Figures
Figure 1. Proposed clinical workflow for implementation of the model. This diagram outlines a step-by-step integration of the machine learning model into clinical practice. Starting with patient presentation and lab draw, the model ingests key laboratory values (e.g., hemoglobin, INR, BUN) to generate a predicted probability of a positive CTA. Based on this probability and clinical context, the model stratifies patients into high- and low-likelihood categories, guiding providers on whether to pursue immediate CTA or consider alternative diagnostics. This approach supports real-time, evidence-informed decision-making for intermediate-risk cases. BUN: blood urea nitrogen; CTA: computed tomography angiography; INR: international normalized ratio.
Figure 2. Workflow for developing an interpretable logistic regression model to assist CTA decision-making.

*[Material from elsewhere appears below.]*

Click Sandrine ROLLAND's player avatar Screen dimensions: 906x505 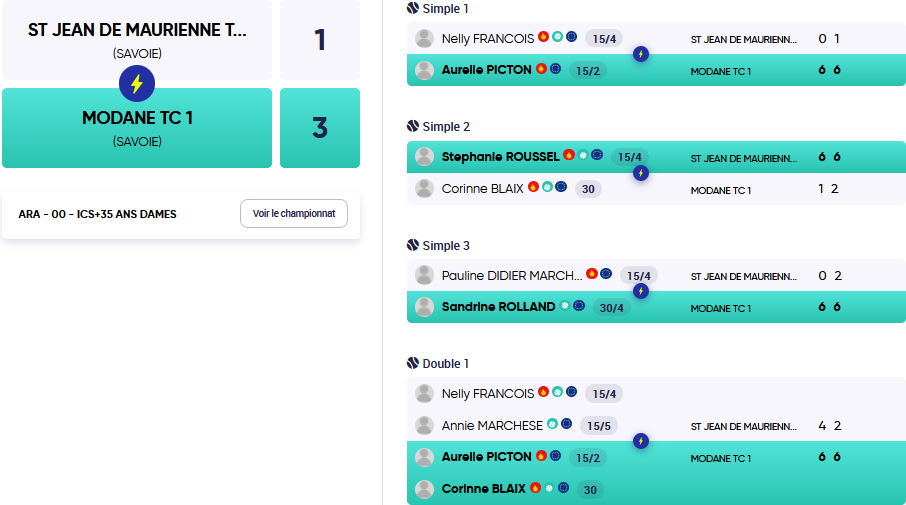424,307
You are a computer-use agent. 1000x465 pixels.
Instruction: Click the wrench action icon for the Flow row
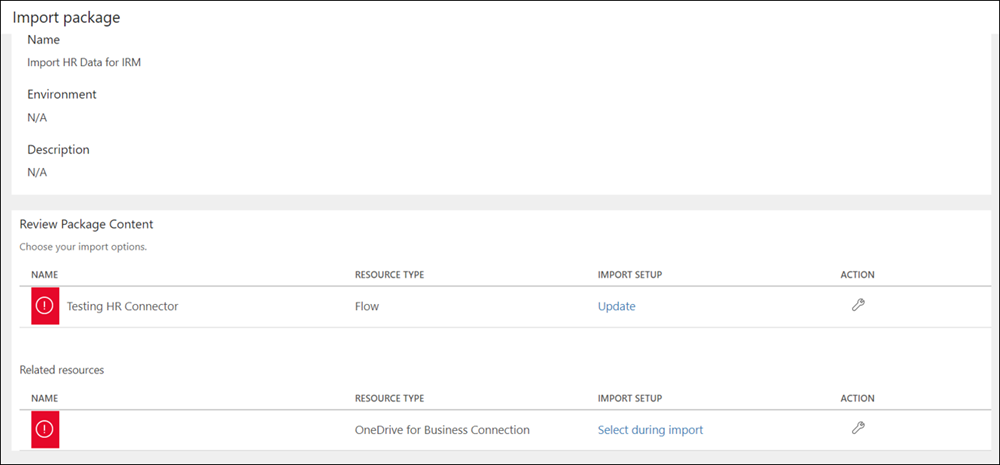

This flowchart outlines the sequential steps in developing an interpretable logistic regression model to assist CTA decision-making. Using routinely available labs from 24 h prior to imaging, the workflow includes data preprocessing, statistical evaluation of features, model selection with SMOTE upsampling, and final performance tuning focused on sensitivity to minimize missed bleeds. CTA: computed tomography angiography; SMOTE: Synthetic Minority Oversampling Technique.
Figure 3. Logistic regression coefficients for predicting positive CTA. This plot displays the relative importance of laboratory features in the logistic regression model. In our analysis, we use a random forest predictor for computing importance; our findings therefore rely on random forest assumptions, including independence of variable shuffling. Negative coefficients (left of zero) are associated with decreased likelihood of a positive CTA, while positive coefficients (right of zero) increase predicted probability. Max hematocrit and delta hemoglobin emerged as highly influential predictors, despite being statistically non-significant on univariate analysis—highlighting the value of multivariable modeling. CTA: computed tomography angiography.
Figure 4. Projected reduction in unnecessary CTA scans with model implementation. The left column represents baseline imaging practice, where 24,000–40,000 of every 100,000 CTAs are estimated to be unnecessary. The right column shows the anticipated effect of model-assisted triage, which reduces avoidable CTAs by 20% while preserving all necessary scans. This change corresponds to a direct reduction in imaging volume, with estimated savings between 24,000 and 40,000 scans per 100,000 patients. CTA: computed tomography angiography.
Tables
Table 1. Univariate Statistical Findings and Model-Level Impact for Candidate Predictors (24-h Pre-CTA)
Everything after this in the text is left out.